The Edmonton experience with venovenous extracorporeal membrane oxygenation.J Pediatr Surg. 1998 Dec; 33(12):1749-52.JP
Despite the proven effectiveness of venovenous extracorporeal membrane oxygenation (VV ECMO) in the treatment of neonates with severe respiratory failure, this technique is not widely used. The purpose of this study was to assess the authors' policy of preferred use of VV ECMO with a cephalad catheter and to compare the results with those of the Extracorporeal Life Support Organization (ELSO) Registry.
Charts of neonatal ECMO candidates were reviewed retrospectively. Data were collected for gestational age, birth weight, and diagnosis. Severity of illness was assessed by oxygenation index, lactate levels, and inotropic requirements before cannulation. Patients were divided into three groups: venovenous (VV), venoarterial (VA), and VV to VA ECMO. A cephalad catheter was inserted in the distal part of the jugular vein.
Sixty-five neonates were supported with ECMO. Cannulation with a double lumen venovenous (VVDL) catheter was attempted in 63 neonates and successfully accomplished in 57. A survival rate of 86% was observed in neonates initially placed on VV ECMO. Five neonates initially placed on VV ECMO underwent conversion to VA ECMO.
This study showed that the authors' preferred policy of VV ECMO did not result in an increase in mortality rate based on a comparison with ELSO data. VV ECMO with a cephalad catheter provides adequate support for unstable neonates with respiratory failure.

QUESTIONS:
(a) Reproduce the ECMO abstract word for word, starting at "Charts of neonatal" up to and including "conversion to VA ECMO.".
(b) Answer these questions from the ECMO abstract:
(i) How many neonates were supported with ECMO?
(ii) What survival rate was observed in neonates initially placed on VV ECMO?
(iii) Where was the cephalad catheter inserted?
The records after this point are separate material with no connection to the ECMO abstract.

RECORDS PROVIDED:
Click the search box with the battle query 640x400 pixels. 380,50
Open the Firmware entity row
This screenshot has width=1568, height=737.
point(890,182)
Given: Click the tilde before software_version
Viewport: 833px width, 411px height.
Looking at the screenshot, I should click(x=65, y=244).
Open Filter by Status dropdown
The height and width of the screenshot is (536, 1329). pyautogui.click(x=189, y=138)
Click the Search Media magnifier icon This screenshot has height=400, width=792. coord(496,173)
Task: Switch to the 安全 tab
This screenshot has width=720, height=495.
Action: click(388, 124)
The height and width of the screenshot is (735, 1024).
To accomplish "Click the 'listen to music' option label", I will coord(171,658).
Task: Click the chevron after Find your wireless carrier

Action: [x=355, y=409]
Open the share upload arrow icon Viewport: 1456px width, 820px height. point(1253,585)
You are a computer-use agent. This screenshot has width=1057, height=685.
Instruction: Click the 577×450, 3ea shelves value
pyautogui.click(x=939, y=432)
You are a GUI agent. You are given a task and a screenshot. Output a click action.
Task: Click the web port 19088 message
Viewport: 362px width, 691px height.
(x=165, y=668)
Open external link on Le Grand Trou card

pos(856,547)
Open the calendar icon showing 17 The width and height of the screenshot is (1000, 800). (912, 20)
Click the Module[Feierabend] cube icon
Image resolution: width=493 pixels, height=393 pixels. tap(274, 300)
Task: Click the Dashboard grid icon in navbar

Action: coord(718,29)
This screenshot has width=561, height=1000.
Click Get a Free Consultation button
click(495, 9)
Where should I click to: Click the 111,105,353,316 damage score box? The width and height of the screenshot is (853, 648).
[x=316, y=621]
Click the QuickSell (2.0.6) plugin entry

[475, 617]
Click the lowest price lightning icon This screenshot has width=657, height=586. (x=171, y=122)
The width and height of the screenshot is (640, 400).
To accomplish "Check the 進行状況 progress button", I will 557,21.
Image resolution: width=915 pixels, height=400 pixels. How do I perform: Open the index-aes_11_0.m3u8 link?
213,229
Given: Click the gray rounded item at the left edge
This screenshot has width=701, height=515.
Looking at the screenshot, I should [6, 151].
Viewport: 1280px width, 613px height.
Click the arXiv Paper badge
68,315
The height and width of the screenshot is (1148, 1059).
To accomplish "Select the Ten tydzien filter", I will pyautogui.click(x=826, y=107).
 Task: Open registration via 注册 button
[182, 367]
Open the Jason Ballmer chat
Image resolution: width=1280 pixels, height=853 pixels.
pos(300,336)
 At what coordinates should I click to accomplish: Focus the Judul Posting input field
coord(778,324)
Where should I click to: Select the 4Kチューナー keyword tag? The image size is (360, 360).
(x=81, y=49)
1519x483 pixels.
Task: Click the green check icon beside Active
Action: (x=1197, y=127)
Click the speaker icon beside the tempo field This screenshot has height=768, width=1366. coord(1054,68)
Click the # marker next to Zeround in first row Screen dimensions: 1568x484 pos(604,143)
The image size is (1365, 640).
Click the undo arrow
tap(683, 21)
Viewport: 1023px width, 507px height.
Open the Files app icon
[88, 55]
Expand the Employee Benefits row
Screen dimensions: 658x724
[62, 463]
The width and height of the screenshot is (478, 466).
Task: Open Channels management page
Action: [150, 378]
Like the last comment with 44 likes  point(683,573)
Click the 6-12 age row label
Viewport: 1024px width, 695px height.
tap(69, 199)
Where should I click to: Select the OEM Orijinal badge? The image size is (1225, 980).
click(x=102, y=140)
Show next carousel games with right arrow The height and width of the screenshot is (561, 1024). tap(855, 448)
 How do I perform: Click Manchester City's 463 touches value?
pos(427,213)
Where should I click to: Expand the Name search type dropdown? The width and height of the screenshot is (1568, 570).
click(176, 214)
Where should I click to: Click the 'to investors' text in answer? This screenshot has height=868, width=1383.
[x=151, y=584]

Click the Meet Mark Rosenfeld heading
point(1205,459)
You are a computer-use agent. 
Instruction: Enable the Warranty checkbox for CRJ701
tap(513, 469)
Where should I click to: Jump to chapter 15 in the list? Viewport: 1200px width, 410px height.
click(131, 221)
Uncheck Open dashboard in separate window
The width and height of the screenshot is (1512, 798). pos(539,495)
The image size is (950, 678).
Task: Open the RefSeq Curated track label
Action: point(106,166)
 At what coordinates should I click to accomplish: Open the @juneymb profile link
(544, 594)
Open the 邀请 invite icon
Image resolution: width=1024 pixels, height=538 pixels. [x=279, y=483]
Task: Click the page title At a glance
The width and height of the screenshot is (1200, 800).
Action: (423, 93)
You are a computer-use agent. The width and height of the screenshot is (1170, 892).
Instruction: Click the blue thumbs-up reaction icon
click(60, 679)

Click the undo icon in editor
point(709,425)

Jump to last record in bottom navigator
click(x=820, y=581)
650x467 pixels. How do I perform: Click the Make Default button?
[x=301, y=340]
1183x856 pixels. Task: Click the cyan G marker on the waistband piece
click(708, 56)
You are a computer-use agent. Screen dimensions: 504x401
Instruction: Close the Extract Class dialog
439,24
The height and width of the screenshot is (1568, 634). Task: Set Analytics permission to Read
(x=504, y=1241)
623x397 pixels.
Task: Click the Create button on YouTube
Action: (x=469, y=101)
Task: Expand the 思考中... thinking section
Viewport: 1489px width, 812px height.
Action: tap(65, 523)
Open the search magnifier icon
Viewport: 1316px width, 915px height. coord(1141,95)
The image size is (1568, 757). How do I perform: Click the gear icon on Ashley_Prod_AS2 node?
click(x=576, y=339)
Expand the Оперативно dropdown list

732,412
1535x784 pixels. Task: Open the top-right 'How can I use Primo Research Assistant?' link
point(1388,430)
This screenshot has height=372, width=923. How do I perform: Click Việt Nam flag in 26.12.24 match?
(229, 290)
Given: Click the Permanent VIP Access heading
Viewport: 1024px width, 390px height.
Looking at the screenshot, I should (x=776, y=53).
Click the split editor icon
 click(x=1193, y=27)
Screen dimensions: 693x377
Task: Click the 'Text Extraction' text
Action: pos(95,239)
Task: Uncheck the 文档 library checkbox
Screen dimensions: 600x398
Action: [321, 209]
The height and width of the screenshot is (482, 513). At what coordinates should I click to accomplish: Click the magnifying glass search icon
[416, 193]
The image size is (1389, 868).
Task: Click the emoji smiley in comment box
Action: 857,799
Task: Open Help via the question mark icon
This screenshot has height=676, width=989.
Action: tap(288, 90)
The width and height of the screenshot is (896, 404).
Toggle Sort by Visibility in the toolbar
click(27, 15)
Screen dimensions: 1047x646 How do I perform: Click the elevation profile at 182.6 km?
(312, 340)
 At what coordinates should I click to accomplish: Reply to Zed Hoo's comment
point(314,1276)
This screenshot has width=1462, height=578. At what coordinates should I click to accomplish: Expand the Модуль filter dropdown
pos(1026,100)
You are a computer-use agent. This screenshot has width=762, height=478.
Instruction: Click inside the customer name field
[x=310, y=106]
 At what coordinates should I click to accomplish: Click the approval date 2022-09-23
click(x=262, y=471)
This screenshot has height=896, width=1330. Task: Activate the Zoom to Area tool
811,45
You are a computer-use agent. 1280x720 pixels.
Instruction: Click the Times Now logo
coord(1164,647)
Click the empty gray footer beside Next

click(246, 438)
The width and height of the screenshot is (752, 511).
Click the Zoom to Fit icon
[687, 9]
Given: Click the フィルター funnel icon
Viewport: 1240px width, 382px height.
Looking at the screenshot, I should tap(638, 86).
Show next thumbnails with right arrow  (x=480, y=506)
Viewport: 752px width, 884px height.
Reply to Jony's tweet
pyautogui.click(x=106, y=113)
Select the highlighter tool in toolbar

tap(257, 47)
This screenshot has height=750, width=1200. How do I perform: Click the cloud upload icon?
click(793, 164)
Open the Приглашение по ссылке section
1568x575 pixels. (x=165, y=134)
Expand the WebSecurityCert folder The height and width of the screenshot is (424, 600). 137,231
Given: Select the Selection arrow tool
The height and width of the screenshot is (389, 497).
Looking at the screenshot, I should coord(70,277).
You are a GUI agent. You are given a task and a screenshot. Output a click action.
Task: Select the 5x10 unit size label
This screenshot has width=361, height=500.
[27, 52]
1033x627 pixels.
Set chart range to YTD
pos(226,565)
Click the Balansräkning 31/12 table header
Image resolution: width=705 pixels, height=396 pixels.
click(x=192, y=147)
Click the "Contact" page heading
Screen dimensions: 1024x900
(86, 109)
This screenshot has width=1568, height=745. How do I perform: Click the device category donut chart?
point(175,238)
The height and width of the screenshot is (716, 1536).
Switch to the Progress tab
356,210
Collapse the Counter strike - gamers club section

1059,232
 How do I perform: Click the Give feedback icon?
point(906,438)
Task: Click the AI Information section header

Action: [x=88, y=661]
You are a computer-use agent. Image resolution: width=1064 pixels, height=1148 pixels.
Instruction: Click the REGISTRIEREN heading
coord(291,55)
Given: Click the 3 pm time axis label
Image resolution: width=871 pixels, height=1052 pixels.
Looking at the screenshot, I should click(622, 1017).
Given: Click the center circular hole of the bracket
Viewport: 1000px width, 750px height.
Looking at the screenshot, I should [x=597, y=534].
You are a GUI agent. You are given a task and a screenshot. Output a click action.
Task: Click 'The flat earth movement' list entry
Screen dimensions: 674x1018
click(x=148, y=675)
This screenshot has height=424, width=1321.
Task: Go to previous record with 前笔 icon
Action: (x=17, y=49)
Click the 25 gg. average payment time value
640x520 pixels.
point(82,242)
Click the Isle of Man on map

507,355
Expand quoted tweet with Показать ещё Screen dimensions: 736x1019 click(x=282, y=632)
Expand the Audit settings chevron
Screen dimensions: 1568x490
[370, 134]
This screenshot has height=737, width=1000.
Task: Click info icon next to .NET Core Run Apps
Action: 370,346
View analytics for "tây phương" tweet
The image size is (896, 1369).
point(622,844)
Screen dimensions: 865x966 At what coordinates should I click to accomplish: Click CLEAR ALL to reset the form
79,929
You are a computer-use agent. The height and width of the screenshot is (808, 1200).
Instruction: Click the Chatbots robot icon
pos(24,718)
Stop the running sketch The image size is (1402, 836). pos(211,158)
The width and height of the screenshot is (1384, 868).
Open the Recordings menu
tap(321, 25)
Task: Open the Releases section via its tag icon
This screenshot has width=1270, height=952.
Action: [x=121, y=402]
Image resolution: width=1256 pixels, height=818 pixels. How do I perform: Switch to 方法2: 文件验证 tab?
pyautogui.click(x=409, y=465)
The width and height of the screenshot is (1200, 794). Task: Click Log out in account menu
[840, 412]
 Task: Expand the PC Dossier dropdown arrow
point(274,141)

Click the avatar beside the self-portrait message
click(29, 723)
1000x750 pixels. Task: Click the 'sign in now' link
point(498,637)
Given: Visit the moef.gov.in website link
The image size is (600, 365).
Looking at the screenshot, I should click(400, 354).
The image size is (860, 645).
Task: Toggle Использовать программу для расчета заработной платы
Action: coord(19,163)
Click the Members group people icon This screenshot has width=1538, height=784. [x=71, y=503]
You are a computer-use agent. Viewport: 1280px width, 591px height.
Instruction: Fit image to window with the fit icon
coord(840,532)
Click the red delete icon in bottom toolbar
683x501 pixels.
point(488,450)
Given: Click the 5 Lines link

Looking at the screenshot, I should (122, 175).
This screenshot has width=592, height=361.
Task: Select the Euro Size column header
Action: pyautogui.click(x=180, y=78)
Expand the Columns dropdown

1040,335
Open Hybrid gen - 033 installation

EXERCISE RESULTS:
(a)
Charts of neonatal ECMO candidates were reviewed retrospectively. Data were collected for gestational age, birth weight, and diagnosis. Severity of illness was assessed by oxygenation index, lactate levels, and inotropic requirements before cannulation. Patients were divided into three groups: venovenous (VV), venoarterial (VA), and VV to VA ECMO. A cephalad catheter was inserted in the distal part of the jugular vein.
Sixty-five neonates were supported with ECMO. Cannulation with a double lumen venovenous (VVDL) catheter was attempted in 63 neonates and successfully accomplished in 57. A survival rate of 86% was observed in neonates initially placed on VV ECMO. Five neonates initially placed on VV ECMO underwent conversion to VA ECMO.

(b)
(i) Sixty-five.
(ii) 86%.
(iii) In the distal part of the jugular vein.